It was another step back from Minns, who told a press conference in March that while he was “grateful” another jurisdiction had gone ahead, a ban was “coming in soon” irrespective of how things played out in Queensland. He said he would fight a constitutional challenge in NSW.

But following a successful challenge in April to another element of his post-Bondi legislative agenda – controversial anti-protest lawshis office confirmed he was now looking to the neighbouring state.

The premier’s comments on Tuesday appear to be a further retreat.

The NSW court of appeal’s recent ruling that the anti-protest laws impermissibly burdened the right to political communication seems to have made the difference, the second challenge Minns has lost after the court struck down laws prohibiting protests outside places of worship in October.

The controversy around the inquiry into banning “globalise the intifada” cannot have helped.

It was open to submissions for only three weeks and did not hold public hearings because of the “urgent need” to introduce legislation, leading to accusations it was “rushed over the holiday season”.

Submissions from Jewish groups including the NSW Jewish Board of Deputies and the Executive Council of Australian Jewry called for a ban on phrases which include “intifada”, from the Arabic for uprising or “shaking off”, and used to refer to two uprisings by Palestinians against Israel in 1987 and 2000.

But others, including the Australian National Imams Council and the Jewish Council of Australia, said the phrase was contested, and a ban would disproportionately target Palestinian and Middle Eastern communities.

The inquiry’s final recommendation, conceived to limit a constitutional challenge by linking a ban to incitement of hatred or violence, was criticised as covering conduct that already fell under existing laws.

Anne Twomey, a constitutional law expert at the University of Sydney, whose submission warned against a ban on individual political slogans, told Guardian Australia the premier’s decision to wait on a challenge in Queensland was wise.

“Apart from any legal challenge, [the government] might also consider whether the ban on those slogans in Queensland has been counterproductive, resulting in greater use of them in defiance of the government and as a protest against restrictions on speech.”

Minns’s comments on Tuesday have led some critics to question the logic of his commitment.

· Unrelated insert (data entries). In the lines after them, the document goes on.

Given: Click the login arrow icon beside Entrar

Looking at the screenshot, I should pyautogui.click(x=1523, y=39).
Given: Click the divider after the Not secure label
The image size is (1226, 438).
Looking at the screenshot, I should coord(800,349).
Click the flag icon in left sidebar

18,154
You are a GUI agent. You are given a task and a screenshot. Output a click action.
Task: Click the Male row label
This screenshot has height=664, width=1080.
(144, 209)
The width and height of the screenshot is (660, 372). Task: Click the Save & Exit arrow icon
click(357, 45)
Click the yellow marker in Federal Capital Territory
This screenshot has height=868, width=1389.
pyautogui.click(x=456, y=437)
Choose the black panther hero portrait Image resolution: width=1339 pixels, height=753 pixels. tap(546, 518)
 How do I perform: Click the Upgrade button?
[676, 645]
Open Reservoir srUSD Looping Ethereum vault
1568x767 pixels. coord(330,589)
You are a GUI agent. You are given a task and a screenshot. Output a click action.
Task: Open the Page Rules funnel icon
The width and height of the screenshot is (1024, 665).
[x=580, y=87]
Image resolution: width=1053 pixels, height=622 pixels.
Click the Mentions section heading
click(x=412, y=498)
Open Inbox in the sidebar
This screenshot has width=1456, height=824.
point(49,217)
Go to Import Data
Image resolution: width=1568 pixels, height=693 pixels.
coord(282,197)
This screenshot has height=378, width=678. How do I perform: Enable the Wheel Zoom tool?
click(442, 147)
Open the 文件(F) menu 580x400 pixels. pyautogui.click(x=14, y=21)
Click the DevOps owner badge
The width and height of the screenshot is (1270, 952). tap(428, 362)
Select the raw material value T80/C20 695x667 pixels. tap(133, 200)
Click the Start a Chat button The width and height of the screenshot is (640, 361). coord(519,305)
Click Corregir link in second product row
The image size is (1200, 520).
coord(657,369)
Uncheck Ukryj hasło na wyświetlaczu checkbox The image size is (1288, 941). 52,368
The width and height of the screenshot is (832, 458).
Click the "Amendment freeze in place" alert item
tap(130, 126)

Nick Hanna, the legal representative for the protest groups that won the anti-protest laws challenge, who is also representing protesters charged under the Queensland ban, said it was “extraordinary that Minns is basing his decision as to whether or not to introduce laws in this state on the outcome of proposed court proceedings to challenge a different law in a different jurisdiction”.

“As a result, Minns cannot possibly know what the legal arguments the challenge there will entail and what, if any, bearing they will have on the ability of a similar ban to withstand a challenge here.”

The NSW Greens MLC and justice spokesperson, Sue Higginson, said it was “reassuring that it seems the premier has actually recognised the risks and dangers to his own credibility and reputation through pursuing draconian and invalid laws”.

Minns told 2GB on Tuesday there was a greater need for “civic leadership” in maintaining social harmony.

“It can’t all just be legislative change and outright banning of things.”